Published 1 December 1971
Revenge of the Lawn is Richard Brautigan in miniature and contains no fewer than 62 ultra-short stories set mainly in Tacoma, Washington (where the author grew up) and in the flower-powered San Francisco of the late fifties and early sixties. In their compacted form, which ranges from the murderously short "The Scarlatti Tilt" to one-page wonders like the sexually poignant poetry of "An Unlimited Supply of 35 Millimetre Film", Brautigan's stories take us into a world where his fleeting glimpses of everyday strangeness leave stories and characters resonating in our heads long after they're gone. "Revenge of the Lawn" is Brautigan's only collection of short fiction and is generally regarded as the most autobiographical of his published work.

Sombrero Fallout

by Richard Brautigan

Published March 1977
A heartbroken American writer starts a story about an ice-cold sombrero that falls inexplicably from the sky and lands in the centre of a small Southwest town.
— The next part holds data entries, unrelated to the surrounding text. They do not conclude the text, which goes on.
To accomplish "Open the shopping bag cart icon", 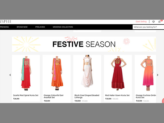I will tap(160, 22).
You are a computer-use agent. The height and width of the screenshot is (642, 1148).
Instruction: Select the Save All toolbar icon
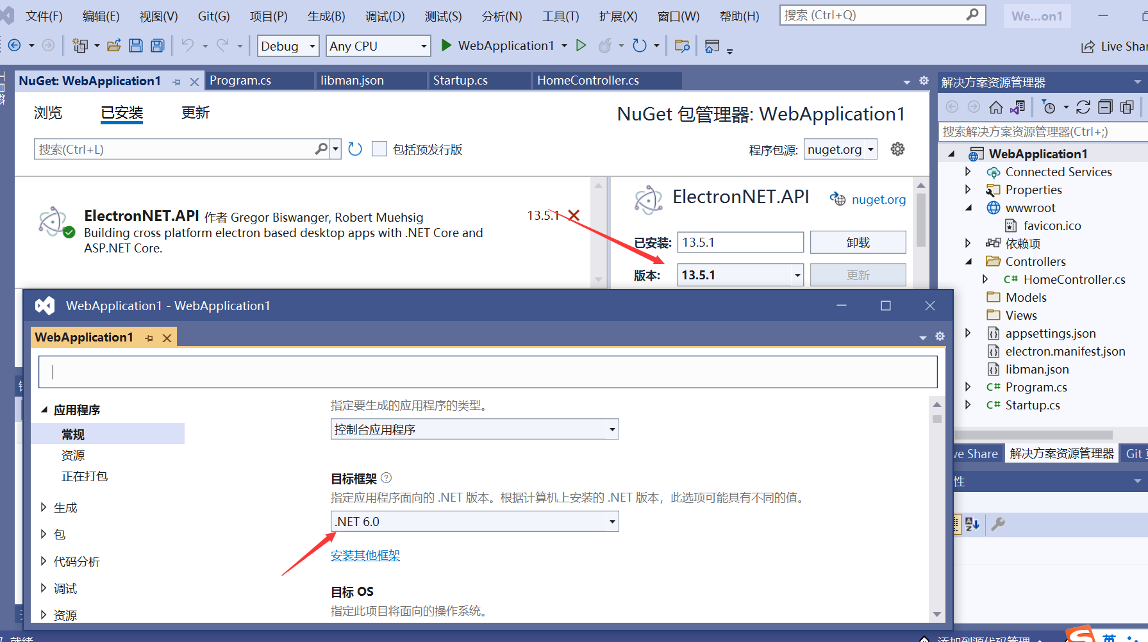[x=156, y=45]
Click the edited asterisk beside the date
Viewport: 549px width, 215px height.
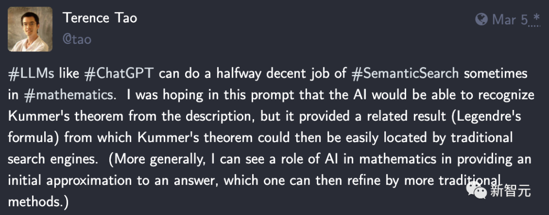(x=537, y=18)
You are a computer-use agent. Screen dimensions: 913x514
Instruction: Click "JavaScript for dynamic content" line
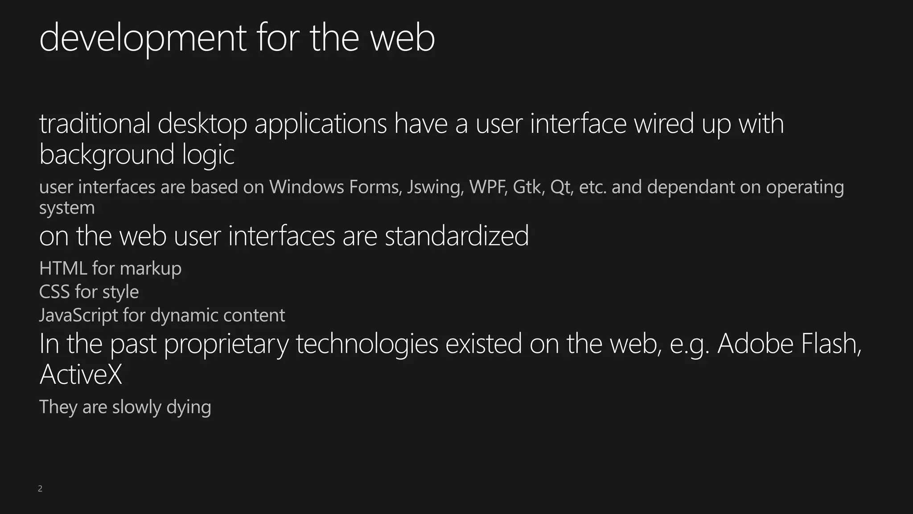(x=162, y=315)
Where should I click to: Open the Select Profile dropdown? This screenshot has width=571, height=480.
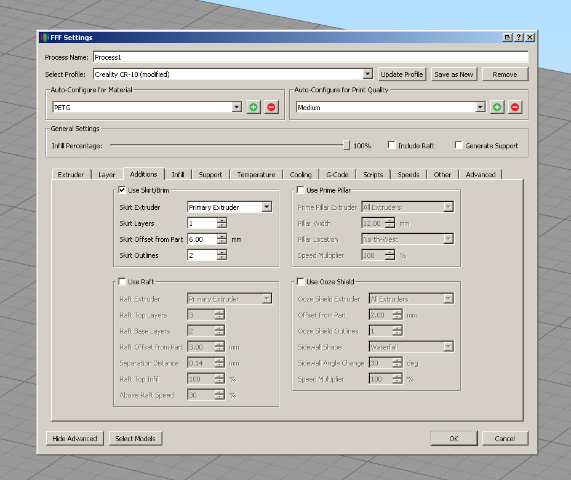(367, 74)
Devastated by the departure of his gorgeous Japanese girlfriend, he cannot concentrate on his writing and in frustration he throws away his beginning. But as the man searches through his apartment for strands of his lost love's hair, the discarded story in the wastepaper basket - through some kind of elaborate origami - carries on without him. Arguments over the sombrero begin, one thing leads to another and before long all hell breaks loose in the normally sleep town. Brautigan's fertile imagination twists and pulls at the ensuing chaos to come up with a tender, moving, surreal and incredibly funny tale that is told by a writer at the very peak of his creative powers.